Make an exact copy of all the records.

Collected data entries:
________________________________________
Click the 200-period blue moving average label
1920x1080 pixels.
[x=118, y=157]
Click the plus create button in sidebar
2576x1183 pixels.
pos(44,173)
________________________________________
* **Result for this task**
Click the 200-period blue moving average label
1920x1080 pixels.
[x=118, y=157]
Click the plus create button in sidebar
2576x1183 pixels.
pos(44,173)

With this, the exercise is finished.